▶ Data supplied:
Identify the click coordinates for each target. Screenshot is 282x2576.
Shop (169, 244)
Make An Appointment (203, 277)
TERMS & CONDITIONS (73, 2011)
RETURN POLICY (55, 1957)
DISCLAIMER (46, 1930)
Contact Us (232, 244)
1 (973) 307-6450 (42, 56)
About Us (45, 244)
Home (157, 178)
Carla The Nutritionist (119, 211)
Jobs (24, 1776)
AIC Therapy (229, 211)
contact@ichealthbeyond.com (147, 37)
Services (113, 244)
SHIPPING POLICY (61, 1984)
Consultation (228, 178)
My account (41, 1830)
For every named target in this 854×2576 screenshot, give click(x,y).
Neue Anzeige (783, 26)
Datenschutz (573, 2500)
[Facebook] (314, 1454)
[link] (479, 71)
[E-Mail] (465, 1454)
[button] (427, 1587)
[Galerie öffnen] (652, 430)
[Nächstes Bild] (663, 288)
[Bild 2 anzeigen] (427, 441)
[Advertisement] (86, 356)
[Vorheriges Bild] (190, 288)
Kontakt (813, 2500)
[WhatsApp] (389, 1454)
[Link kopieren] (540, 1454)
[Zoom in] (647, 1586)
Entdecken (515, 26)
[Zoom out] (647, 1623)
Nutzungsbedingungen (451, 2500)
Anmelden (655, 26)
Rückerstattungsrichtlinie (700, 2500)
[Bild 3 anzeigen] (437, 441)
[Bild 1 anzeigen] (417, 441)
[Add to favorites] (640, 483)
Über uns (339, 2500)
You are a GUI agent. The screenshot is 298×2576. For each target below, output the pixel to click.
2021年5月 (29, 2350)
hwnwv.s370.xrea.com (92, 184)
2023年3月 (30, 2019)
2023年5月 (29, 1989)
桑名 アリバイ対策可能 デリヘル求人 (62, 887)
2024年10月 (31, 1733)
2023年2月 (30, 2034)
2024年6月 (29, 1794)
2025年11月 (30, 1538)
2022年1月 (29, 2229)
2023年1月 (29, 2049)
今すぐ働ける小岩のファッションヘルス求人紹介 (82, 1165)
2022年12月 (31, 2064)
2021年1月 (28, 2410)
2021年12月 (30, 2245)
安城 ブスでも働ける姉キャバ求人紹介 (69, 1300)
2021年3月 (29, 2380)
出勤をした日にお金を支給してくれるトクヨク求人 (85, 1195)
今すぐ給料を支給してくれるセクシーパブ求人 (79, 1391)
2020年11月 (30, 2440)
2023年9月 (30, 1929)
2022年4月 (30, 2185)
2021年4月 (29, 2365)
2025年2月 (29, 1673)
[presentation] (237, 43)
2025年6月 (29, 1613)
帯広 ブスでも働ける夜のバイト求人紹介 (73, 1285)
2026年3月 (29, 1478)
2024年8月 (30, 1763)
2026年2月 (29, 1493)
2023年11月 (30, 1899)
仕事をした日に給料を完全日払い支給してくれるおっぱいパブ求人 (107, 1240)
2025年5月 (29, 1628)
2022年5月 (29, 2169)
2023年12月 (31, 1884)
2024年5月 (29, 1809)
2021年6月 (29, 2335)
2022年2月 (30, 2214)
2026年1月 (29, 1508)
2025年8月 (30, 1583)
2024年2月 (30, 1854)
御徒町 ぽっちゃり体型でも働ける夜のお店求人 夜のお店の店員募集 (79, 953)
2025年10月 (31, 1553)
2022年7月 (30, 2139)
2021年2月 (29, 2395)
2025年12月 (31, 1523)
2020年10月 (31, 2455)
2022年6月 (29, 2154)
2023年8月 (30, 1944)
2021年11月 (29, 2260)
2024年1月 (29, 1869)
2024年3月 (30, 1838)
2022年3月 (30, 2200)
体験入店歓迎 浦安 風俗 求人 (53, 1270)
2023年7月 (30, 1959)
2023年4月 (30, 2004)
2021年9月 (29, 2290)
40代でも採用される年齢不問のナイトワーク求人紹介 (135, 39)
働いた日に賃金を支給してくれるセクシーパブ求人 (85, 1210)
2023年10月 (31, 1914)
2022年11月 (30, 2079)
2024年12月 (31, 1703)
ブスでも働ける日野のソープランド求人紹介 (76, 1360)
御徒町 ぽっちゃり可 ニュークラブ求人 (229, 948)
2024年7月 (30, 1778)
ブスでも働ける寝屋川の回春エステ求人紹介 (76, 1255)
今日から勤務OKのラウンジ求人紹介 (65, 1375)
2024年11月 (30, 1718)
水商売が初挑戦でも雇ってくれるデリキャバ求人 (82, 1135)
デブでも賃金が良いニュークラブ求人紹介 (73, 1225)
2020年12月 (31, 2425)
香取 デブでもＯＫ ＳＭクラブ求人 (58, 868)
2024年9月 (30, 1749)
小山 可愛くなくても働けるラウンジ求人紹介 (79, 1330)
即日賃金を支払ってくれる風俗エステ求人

▶ Problem to work on: Scan the data above and copy every line with "target" in it.

▶ Answer:
Identify the click coordinates for each target. Screenshot is 282x2576.
For every named target in this 854×2576 screenshot, give click(x,y).
You are a GUI agent. The screenshot is 298×2576. For each target below, output the pixel to click.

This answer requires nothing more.